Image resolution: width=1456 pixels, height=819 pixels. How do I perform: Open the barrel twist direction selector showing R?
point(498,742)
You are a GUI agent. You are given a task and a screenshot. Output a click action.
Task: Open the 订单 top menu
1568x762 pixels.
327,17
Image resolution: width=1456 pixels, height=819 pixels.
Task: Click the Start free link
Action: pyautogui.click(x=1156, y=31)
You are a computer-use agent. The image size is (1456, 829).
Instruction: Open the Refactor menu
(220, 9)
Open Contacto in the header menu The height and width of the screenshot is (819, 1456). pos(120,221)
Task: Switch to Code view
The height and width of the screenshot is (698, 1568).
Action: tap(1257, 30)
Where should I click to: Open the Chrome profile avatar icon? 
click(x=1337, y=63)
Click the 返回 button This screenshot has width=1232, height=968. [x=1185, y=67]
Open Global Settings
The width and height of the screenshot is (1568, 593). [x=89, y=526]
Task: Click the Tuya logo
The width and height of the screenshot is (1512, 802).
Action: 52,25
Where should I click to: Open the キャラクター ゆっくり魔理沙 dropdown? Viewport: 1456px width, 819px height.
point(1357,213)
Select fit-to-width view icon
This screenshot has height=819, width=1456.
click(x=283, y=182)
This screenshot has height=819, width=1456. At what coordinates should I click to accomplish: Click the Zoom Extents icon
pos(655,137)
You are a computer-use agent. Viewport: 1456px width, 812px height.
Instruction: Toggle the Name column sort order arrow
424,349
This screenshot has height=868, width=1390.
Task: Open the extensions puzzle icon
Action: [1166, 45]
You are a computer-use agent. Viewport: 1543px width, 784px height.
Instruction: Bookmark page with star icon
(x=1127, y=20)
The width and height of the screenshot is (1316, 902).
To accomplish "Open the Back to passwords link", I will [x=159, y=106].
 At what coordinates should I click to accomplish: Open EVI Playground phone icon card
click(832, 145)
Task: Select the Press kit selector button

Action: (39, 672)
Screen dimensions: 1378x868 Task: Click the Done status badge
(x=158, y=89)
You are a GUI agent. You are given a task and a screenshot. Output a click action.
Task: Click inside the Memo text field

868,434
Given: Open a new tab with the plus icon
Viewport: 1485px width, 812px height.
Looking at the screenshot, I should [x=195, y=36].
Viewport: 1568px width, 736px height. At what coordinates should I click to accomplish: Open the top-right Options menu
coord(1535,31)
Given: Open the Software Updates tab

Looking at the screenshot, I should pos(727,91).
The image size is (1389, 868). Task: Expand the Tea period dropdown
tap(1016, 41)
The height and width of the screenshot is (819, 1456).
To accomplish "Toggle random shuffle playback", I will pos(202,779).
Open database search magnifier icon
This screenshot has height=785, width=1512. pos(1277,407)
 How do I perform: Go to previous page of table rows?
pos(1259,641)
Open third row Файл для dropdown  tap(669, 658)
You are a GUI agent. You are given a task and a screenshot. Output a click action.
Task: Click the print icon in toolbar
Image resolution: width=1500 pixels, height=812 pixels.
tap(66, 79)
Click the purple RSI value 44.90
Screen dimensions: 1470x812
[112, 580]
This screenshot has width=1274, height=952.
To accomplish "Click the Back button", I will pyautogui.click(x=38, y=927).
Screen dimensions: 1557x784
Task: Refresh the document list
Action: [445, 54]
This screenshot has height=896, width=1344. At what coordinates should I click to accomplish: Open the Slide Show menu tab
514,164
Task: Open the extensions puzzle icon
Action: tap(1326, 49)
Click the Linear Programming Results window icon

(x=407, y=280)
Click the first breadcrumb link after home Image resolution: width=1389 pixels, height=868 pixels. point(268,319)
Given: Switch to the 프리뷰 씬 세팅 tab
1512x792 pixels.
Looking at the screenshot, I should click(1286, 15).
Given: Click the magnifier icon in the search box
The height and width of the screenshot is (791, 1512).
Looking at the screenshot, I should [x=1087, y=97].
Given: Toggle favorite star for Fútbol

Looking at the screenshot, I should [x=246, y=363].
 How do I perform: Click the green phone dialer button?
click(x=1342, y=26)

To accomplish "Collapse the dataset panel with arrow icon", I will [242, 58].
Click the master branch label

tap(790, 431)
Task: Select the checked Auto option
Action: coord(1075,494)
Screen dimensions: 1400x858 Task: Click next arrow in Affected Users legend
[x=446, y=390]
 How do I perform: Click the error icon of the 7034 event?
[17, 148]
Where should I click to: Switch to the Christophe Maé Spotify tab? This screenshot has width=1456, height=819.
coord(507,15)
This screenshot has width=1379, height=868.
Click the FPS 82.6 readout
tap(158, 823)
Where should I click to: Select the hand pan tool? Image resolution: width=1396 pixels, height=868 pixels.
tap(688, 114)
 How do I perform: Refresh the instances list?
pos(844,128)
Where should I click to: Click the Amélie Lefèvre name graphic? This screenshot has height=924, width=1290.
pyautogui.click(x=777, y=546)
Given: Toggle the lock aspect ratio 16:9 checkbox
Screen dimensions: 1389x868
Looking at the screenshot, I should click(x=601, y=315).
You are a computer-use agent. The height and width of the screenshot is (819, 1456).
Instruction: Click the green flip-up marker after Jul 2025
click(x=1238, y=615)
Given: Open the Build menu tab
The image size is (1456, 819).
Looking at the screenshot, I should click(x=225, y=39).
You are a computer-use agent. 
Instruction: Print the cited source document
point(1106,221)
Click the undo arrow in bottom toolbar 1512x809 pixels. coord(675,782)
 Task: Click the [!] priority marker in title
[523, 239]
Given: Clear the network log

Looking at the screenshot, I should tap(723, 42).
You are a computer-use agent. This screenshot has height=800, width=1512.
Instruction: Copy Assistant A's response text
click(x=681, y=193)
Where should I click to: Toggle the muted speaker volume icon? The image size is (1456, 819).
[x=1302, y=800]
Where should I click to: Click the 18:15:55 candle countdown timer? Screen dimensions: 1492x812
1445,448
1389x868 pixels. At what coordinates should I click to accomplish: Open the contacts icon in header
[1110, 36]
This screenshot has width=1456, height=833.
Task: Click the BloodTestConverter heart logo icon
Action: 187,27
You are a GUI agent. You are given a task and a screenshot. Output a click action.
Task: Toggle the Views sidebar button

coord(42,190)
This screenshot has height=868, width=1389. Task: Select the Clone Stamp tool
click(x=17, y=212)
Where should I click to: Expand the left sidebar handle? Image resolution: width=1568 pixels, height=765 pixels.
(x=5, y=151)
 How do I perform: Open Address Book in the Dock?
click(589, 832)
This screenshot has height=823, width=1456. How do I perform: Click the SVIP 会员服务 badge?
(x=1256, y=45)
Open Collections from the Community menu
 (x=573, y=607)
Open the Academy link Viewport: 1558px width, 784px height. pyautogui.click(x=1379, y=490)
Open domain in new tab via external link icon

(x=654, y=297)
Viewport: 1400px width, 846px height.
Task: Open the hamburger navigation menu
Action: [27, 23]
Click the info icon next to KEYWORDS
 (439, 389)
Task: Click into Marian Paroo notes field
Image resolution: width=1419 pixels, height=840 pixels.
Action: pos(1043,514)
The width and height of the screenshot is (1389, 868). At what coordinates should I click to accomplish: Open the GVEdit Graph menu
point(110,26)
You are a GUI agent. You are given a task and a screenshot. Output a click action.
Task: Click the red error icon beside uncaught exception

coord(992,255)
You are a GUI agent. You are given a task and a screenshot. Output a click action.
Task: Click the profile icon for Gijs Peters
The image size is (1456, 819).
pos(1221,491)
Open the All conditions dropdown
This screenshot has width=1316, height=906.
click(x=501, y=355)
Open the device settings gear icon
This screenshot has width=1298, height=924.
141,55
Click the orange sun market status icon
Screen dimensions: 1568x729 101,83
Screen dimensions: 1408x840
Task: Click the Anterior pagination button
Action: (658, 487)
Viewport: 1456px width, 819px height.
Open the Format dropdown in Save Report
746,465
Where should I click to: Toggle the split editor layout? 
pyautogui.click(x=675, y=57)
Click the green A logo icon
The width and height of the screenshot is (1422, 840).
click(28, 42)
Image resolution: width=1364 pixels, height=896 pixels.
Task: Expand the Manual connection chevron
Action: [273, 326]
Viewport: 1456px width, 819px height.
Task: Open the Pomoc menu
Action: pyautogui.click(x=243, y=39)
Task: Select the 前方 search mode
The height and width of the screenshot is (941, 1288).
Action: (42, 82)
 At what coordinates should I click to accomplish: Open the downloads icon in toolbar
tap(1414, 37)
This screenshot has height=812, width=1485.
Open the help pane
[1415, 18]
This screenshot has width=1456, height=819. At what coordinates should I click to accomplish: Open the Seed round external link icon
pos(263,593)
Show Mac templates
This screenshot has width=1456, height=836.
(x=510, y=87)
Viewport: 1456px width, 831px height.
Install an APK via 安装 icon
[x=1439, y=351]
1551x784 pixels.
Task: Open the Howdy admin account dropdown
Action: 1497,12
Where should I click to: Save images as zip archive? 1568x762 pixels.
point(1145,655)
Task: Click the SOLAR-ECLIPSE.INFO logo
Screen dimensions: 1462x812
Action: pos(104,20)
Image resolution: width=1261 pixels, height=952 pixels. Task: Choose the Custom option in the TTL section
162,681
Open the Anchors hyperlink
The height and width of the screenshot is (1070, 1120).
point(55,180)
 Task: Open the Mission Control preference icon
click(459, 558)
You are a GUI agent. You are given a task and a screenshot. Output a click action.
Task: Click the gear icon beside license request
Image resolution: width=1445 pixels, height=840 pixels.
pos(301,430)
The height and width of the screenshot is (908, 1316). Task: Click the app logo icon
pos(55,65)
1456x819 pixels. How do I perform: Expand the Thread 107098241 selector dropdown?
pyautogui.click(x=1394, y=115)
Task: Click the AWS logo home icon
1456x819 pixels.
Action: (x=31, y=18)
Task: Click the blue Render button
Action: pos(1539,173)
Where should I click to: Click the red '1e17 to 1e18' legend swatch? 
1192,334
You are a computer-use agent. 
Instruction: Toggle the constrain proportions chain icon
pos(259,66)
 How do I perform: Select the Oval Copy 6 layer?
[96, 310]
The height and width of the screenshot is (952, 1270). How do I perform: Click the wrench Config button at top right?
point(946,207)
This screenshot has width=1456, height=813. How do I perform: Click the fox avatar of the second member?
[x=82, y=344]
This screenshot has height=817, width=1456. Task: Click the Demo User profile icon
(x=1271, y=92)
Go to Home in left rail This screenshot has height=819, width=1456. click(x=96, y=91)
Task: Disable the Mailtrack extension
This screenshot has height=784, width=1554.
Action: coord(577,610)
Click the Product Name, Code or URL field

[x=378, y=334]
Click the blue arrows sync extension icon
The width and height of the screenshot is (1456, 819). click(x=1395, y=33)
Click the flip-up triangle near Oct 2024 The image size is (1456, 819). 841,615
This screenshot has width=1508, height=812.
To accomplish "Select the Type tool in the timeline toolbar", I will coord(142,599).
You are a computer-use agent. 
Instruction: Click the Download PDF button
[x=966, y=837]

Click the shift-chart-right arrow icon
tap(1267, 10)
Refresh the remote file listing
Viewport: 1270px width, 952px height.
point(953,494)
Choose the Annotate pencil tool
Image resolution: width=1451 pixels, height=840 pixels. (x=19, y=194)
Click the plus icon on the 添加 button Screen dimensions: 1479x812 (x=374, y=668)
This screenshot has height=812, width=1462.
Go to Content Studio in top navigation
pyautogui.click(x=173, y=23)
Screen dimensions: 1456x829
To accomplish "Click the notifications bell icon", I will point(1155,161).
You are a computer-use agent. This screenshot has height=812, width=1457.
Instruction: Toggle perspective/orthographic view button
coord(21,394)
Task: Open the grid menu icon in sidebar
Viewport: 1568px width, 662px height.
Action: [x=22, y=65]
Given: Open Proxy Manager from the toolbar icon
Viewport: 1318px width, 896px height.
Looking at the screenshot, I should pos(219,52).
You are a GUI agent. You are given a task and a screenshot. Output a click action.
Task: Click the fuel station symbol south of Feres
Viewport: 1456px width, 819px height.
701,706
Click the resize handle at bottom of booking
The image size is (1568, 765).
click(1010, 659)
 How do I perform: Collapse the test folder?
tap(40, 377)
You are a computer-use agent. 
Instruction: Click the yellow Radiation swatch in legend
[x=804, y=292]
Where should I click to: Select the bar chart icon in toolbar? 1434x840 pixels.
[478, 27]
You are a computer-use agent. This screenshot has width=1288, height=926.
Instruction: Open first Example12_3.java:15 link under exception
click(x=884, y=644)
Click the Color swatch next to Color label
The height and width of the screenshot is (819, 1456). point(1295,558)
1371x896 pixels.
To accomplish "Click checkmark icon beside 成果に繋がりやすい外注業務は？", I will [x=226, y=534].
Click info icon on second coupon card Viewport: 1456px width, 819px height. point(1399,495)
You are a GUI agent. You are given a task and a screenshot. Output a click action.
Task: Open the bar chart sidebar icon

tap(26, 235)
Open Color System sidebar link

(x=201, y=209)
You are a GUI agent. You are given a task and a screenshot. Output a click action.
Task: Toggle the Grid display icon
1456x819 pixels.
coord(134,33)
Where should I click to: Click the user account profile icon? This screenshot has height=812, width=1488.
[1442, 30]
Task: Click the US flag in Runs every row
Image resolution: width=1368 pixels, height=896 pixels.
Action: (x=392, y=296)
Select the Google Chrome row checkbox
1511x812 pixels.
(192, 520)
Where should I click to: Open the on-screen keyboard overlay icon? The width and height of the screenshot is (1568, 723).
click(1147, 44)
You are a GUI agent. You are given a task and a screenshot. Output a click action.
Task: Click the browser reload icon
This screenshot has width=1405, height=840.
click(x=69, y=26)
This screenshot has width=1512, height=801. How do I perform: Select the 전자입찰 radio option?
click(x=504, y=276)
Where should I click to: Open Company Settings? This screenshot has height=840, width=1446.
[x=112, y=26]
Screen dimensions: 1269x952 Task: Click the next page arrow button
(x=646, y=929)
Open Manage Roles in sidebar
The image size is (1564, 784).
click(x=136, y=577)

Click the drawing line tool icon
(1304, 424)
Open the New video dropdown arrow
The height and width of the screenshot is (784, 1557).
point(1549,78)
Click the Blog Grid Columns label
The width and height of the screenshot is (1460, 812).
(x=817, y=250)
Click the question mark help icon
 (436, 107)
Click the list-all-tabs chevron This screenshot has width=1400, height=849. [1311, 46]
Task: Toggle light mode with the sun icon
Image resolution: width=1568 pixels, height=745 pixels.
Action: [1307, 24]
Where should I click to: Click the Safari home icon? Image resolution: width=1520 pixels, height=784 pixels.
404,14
---
> [What you have to do]:
Reproduce only the lines above spanning from the line containing "Open the Format dropdown in Save Report" through the line containing "Click the green A logo icon", word for word.

> [Response to this task]:
Open the Format dropdown in Save Report
746,465
Where should I click to: Toggle the split editor layout? 
pyautogui.click(x=675, y=57)
Click the green A logo icon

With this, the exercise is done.